Стоило ли родиться, или Не лезь на сосну с голой задницей — страница 83 из 87

Дядя Ма вернулся домой, когда война еще не кончилась. В его комнате мы ничего не испортили, лишь на столе не было прежнего порядка. Стол у дяди Ма был письменный, другого не было. Комната дяди Ма имела более старинный вид, чем наши, хотя комод с ящиками, на котором стояло овальное зеркало, и черная, такая же, как мамина, металлическая кровать не соответствовали кабинетной обстановке. Дядя Ма ходил в шинели и пилотке, на ногах были обмотки и солдатские башмаки. Он имел солдатский, неухоженный вид. Один раз я была в бакалее у Никитских ворот и увидела дядю Ма. Навстречу ему шла простая баба, только что получившая хлеб, она держала его в руках, много хлеба, не по одной карточке, и он сказал ей ласково, почти умиленно: «Вкусный хлебушек?!» Баба не удостоила его ответом, а мне стало очень его жаль. Он меня не видел.

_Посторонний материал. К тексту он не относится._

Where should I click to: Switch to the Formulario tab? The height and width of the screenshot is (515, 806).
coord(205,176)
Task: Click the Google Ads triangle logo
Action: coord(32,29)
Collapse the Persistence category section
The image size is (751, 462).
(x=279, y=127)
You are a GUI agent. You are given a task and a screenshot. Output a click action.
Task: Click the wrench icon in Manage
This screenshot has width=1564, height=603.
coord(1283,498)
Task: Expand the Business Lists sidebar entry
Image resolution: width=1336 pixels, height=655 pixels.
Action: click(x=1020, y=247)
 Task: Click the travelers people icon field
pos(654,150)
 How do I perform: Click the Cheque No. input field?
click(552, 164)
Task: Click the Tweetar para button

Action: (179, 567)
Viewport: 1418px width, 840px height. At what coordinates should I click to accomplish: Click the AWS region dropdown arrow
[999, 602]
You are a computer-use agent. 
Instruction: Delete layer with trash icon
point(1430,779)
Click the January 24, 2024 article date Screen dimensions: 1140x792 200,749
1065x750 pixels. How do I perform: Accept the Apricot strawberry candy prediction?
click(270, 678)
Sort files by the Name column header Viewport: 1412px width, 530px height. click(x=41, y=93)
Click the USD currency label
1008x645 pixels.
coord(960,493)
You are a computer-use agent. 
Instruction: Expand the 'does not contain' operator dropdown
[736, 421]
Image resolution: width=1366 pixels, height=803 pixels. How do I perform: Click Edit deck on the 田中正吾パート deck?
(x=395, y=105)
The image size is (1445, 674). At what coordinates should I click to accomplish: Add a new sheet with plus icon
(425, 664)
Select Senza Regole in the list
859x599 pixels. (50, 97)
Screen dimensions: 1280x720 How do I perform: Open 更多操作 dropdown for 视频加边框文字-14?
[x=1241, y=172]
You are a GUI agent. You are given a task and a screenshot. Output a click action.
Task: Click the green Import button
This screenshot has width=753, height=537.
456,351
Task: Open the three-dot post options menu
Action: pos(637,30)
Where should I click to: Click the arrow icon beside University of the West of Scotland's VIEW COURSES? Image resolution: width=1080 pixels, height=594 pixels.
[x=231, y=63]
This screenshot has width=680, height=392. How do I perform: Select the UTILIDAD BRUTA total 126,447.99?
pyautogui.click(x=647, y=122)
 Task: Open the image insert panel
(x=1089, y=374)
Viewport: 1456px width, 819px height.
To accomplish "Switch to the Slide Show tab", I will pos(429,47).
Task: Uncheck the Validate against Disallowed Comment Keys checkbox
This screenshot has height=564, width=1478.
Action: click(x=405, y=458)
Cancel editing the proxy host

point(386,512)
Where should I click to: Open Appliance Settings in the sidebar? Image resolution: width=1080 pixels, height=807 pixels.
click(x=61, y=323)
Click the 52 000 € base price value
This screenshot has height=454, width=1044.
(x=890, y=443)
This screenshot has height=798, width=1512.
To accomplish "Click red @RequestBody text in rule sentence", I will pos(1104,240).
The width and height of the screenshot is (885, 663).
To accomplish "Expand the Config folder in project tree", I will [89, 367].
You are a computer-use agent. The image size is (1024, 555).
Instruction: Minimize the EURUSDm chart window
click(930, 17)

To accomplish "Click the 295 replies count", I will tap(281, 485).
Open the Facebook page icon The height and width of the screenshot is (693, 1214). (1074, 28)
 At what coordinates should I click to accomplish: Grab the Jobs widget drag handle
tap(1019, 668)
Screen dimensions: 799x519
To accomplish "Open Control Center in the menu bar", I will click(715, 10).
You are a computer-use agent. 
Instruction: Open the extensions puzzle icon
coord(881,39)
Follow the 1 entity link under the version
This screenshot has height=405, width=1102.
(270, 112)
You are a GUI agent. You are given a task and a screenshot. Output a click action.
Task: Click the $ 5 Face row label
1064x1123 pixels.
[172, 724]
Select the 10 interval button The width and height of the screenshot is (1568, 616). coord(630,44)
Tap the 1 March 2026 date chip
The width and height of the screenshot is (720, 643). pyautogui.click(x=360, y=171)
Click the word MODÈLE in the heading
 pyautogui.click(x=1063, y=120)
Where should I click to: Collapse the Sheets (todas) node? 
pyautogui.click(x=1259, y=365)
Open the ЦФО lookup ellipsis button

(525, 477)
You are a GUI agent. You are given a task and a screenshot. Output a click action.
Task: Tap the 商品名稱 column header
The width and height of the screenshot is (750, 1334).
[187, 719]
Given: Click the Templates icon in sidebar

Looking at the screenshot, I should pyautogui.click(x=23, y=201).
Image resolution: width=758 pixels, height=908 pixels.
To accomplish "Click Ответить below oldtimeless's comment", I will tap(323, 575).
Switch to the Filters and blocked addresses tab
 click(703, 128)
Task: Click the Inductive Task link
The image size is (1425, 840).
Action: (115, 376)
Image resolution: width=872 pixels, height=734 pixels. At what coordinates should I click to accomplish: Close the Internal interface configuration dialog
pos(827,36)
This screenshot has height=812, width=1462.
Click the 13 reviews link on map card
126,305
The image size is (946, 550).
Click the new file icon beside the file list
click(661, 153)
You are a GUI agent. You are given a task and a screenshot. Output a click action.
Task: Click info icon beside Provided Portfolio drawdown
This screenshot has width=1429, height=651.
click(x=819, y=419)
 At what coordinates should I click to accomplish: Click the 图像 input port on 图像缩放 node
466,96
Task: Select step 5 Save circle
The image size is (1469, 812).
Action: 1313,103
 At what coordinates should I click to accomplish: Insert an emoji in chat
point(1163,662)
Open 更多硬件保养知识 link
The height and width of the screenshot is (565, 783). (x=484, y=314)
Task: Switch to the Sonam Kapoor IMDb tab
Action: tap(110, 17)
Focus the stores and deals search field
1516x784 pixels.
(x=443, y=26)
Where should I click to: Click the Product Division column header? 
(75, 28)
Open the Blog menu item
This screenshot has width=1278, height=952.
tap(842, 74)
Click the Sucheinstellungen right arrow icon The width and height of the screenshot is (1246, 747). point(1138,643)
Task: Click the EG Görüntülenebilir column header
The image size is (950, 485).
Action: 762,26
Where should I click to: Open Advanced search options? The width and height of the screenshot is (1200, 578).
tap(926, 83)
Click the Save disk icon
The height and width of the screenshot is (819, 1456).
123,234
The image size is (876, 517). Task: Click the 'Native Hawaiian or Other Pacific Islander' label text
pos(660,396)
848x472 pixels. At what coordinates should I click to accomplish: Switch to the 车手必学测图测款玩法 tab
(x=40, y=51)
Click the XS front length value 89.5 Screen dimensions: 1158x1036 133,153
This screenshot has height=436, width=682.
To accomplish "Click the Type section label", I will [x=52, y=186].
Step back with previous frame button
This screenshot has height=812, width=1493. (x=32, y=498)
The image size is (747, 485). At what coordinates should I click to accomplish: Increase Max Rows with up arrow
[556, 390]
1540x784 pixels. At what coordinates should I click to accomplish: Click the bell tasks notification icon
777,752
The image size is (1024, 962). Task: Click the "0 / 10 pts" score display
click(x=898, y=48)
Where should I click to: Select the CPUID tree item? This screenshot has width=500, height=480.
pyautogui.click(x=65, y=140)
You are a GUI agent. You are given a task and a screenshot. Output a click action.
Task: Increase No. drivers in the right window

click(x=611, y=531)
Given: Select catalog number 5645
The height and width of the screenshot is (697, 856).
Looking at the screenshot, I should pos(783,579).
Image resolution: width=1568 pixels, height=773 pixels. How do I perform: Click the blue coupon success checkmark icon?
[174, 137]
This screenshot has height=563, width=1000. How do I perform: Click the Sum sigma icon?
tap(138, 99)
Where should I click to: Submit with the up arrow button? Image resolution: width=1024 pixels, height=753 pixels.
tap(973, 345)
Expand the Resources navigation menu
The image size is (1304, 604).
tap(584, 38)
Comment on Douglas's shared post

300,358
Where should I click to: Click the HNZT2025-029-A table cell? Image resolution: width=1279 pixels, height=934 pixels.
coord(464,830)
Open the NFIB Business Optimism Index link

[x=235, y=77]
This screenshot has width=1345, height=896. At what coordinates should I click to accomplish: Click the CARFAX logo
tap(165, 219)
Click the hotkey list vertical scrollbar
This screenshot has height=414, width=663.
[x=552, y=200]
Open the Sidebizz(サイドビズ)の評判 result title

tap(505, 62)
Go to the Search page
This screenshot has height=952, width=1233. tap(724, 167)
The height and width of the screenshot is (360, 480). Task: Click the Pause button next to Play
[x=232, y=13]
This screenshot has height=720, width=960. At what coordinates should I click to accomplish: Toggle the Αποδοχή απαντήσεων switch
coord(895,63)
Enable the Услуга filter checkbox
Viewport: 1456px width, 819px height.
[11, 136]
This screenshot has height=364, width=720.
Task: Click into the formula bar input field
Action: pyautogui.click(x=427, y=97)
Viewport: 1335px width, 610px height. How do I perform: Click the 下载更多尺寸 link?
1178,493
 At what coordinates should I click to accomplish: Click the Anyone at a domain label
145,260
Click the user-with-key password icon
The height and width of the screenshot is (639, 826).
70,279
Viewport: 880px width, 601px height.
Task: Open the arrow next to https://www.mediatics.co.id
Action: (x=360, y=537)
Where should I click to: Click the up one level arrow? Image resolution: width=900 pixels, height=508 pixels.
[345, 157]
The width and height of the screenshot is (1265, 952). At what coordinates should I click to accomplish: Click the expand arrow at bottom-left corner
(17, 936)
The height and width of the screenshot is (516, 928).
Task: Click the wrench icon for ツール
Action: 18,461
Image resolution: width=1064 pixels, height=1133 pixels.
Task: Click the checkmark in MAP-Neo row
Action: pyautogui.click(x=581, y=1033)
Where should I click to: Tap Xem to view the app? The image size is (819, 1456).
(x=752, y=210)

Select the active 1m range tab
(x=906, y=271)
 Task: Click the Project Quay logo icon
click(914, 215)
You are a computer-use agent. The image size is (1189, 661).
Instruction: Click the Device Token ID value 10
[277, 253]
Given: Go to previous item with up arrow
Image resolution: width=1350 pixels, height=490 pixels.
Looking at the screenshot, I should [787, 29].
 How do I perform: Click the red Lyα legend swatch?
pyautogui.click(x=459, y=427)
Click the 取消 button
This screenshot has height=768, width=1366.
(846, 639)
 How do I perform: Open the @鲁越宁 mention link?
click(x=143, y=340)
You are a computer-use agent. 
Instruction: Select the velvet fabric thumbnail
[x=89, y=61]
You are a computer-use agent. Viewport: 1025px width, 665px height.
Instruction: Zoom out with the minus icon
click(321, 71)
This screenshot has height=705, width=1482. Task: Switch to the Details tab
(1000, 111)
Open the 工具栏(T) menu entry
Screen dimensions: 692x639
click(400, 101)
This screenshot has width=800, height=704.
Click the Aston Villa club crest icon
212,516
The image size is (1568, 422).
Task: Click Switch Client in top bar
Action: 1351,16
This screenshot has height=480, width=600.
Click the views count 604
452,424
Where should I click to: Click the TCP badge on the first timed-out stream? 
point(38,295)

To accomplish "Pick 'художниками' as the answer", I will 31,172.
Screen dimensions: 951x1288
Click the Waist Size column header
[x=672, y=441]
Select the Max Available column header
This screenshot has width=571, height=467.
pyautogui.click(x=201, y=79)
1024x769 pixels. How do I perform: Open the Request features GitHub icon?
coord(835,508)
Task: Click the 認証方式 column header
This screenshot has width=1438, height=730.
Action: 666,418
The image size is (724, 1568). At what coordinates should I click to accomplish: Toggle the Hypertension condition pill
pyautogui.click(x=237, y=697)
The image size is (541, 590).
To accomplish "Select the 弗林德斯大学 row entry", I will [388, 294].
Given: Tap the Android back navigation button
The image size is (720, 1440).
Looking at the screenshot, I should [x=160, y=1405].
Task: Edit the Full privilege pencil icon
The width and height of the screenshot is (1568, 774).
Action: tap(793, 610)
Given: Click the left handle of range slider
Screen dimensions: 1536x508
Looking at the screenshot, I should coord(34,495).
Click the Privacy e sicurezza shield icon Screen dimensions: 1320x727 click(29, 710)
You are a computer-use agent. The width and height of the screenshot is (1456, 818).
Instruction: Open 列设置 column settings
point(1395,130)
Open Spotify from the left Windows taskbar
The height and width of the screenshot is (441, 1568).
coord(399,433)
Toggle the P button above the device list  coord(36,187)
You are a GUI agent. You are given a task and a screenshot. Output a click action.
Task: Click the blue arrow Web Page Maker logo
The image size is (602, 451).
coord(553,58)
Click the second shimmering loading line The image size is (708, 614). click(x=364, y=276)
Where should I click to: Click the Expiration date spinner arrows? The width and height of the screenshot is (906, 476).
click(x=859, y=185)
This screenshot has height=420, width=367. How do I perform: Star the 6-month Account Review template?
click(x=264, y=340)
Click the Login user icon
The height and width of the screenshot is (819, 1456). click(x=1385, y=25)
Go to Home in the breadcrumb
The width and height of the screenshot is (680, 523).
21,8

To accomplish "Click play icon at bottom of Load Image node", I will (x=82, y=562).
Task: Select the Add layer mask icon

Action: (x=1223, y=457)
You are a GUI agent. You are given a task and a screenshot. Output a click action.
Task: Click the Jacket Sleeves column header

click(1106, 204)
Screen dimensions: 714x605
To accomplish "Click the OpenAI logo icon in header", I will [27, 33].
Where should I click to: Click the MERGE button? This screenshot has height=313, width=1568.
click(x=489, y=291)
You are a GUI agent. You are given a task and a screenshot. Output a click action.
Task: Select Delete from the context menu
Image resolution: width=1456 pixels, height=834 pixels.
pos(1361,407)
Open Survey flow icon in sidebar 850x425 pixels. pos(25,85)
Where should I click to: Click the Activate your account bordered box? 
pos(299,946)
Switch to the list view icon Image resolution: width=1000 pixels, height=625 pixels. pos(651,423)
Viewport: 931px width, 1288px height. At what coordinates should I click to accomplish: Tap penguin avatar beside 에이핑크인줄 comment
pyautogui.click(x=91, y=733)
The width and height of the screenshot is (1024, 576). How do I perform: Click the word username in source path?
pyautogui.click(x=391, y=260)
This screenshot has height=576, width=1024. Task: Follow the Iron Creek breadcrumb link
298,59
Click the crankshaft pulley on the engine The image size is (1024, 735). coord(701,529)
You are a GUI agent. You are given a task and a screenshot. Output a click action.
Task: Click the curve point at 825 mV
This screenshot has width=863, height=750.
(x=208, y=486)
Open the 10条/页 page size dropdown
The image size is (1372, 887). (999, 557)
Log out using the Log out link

Плох тот солдат, который не мечтает стать фельдмаршалом.

Наташа Панкратова принадлежала к кругу самых приближенных поклонниц Лемешева. Ее отличало от всех остальных писание стихов. Они были посвящены Лемешеву, разумеется. Я их тоже переписала себе зимой в 41–42-м годах, притом обманув Марию Федоровну: сказала, что это стихи Блока, для школы, и прочитала ей вслух стихотворение, единственное, по которому нельзя было догадаться, о ком речь: «Синеглазый король умирал, его царственный взор угасал…» Для меня-то все равно король был Лемешев, и это стихотворение казалось мне лучше других отсутствием непосредственного обращения к Лемешеву (много позже я узнала, что это был парафраз стихотворения Ахматовой, о которой я тогда и не слыхивала). Лемешев знал, что Наташа пишет стихи (очевидно, она дарила ему их), и однажды, будучи пьян и один дома, позвал ее и произвел с ней то, о чем все мы мечтали. Это было только один раз и вызвало у Наташи целый цикл стихов, которые были переписаны мной и множество раз перечитаны:

Ведь мы с тобой целовались,

Задернув темные шторы,

И ласковыми казались

Наши тревожные взоры.

Мы это помним,

Но встречи не ищем новой,

Мы будем чужими до гроба

В этой жизни суровой.


У Золи был костюм, купленный за 2400 рублей в коммерческом магазине. Эти магазины открылись ранней весной 43-го года. В день открытия в Елисеевский магазин стояла длинная очередь по всему переулку до Дмитровки, но двигалась она очень быстро, потому что большинство людей ничего не покупало, а только смотрело. И было на что! Будто нет войны, нет черного хлеба, в котором кусками попадается картошка, нет яичного порошка вместо мяса, а все как до войны, только цены другие.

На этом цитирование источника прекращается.